Le jour ne se lève pas pour nous – Robert Merle (1986)
Résumé : Ce roman réaliste nous plonge au cœur d’une patrouille à bord d’un sous-marin nucléaire lanceur d’engins français pendant la Guerre froide. Le récit, narré par le médecin du bord, décrit minutieusement la vie cloisonnée de l’équipage tout au long des 70 jours de mission opérationnelle. Dans le huis clos métallique du submersible, les tensions psychologiques montent parmi des hommes isolés du monde, condamnés à cohabiter dans un espace confiné sous les flots. La routine militaire est rythmée par la discipline stricte et la crainte permanente d’une avarie fatale ou d’un ordre de tir nucléaire qui bouleverserait leur destin.
Thématiques principales : Robert Merle livre un thriller psychologique en milieu sous-marin, où l’exploration n’est pas géographique mais intérieure : l’isolement sous l’océan révèle les personnalités et les angoisses de chacun, maintenant un mystère sur la solidité morale de l’équipage. Le roman intègre aussi une réflexion contemporaine sur la dissuasion nucléaire et son enjeu géopolitique : en filigrane, l’auteur interroge « le rôle de la dissuasion nucléaire, son avenir et les dangers auxquels elle nous permet d’échapper ». À travers cette immersion hyperréaliste, le livre s’inscrit donc dans la triple dimension : sous-marin (pour son cadre unique à bord d’un SNLE), mystérieux (pour la tension latente et le non-dit psychologique) et tourné vers les questions contemporaines (la guerre froide, la technologie nucléaire et la condition humaine face à ces défis).

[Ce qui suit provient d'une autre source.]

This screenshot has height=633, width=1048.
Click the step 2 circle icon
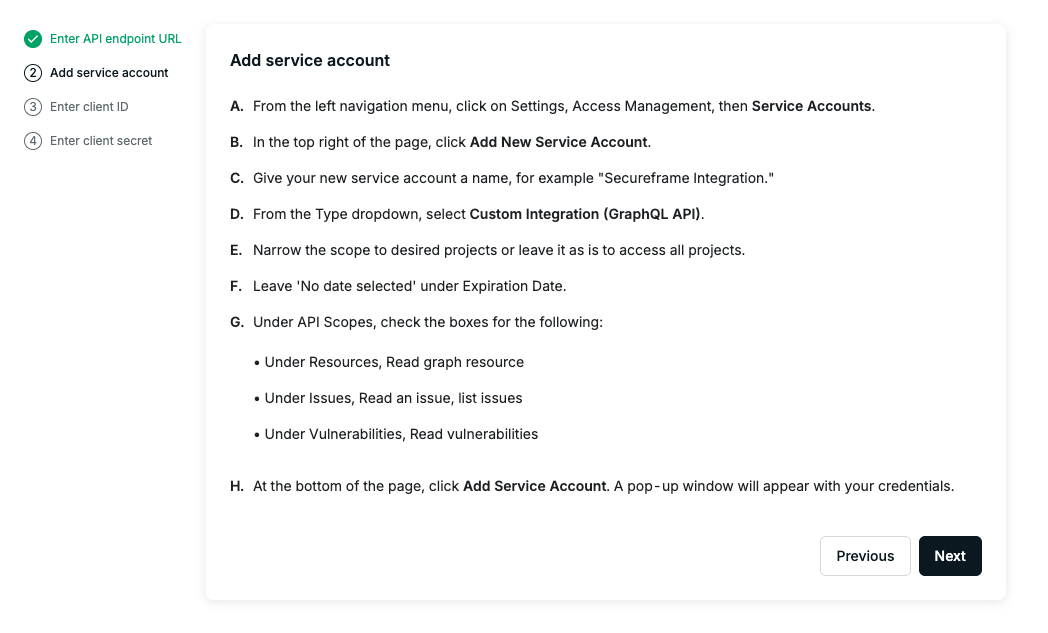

Plonger – Christophe Ono-dit-Biot (2013)
Résumé : César, un journaliste parisien, retrace l’histoire d’amour passionnée mais tragique qu’il a vécue avec Paz, une photographe espagnole aventureuse. Dès les premières pages, on apprend que Paz est morte – son corps nu a été retrouvé sur une plage d’un pays du Proche-Orient. Pour expliquer à leur jeune fils ce qui est arrivé à sa mère, César replonge dans leurs souvenirs : la rencontre, le bonheur des débuts, puis l’inquiétude grandissante en voyant Paz, esprit libre, se sentir étouffée en Europe et aspirer à de lointains horizons. Son récit prend des allures d’enquête intime, César tentant d’élucider les raisons qui ont poussé Paz à partir seule vers un destin funeste.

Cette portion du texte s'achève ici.